Mr Helton is, of course, presumed to be innocent until proven guilty, and perhaps the presumption of innocence could explain the Herald-Leader’s reluctance to publish photos of other suspects; after all, suspects’ photos will almost certainly lead to negative consequences for them locally in the event that some of them are acquitted or the charges are dropped! But such a consideration must not have been applied to Mr Helton, and in a much smaller town like Corbin, 2019 guesstimated population 7,202, he is likely to be far more widely known than in a city like Lexington, 2019 guesstimate population 323,152.

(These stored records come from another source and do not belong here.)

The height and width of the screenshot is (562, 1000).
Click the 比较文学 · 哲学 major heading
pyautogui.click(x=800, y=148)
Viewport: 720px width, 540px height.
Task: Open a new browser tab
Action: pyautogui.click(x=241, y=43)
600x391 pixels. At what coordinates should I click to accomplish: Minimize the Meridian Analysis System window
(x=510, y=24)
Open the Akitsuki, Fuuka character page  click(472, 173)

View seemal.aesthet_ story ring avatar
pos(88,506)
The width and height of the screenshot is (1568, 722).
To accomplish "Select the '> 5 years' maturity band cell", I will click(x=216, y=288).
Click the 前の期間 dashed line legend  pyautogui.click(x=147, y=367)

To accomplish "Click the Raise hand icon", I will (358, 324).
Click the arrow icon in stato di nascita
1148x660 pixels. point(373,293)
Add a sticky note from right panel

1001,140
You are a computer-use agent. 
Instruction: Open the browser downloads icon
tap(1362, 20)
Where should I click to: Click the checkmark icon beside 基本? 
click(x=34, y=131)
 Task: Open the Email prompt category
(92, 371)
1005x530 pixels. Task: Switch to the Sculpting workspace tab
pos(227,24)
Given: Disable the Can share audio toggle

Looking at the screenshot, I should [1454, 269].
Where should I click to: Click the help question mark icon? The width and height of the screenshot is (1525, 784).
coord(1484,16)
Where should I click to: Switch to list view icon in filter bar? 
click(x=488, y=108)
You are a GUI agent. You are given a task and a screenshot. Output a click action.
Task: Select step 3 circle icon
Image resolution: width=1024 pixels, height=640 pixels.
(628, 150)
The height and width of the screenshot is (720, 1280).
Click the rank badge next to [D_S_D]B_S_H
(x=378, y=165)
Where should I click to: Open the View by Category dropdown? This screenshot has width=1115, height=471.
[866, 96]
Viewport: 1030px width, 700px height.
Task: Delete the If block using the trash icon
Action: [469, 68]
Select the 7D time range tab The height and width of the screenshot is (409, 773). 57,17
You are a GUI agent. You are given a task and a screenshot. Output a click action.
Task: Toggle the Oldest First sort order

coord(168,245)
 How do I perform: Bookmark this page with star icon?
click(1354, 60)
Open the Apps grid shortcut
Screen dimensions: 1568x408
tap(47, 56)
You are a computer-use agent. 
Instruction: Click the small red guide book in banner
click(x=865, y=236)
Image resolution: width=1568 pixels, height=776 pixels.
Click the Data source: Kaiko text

Mr Helton’s photograph was provided by the Whitley County Detention Center, and thus was freely available. But, as we noted in a previous story, the photo of then at-large suspect Juanyah Clay was published by all of the other Lexington media, and was available from both the Lexington city government and on the Lexington Police Department’s Facebook page. The Herald-Leader would not have had to pay for it, nor was bandwidth a problem, given that the newspaper’s website included stock photos of the police stringing up crime scene tape.

There was a stock photo in the story on the charges against Mr Helton as well, of two hands sticking through jail cell bars.

So, why not publish the photos of other suspects when they are freely available? As I speculated previously, I am guessing that it is because Juanyah Clay is black. The published photo of Mr Helton, who is obviously white, might not be proof that my speculation was correct, but it certainly provides evidence of it.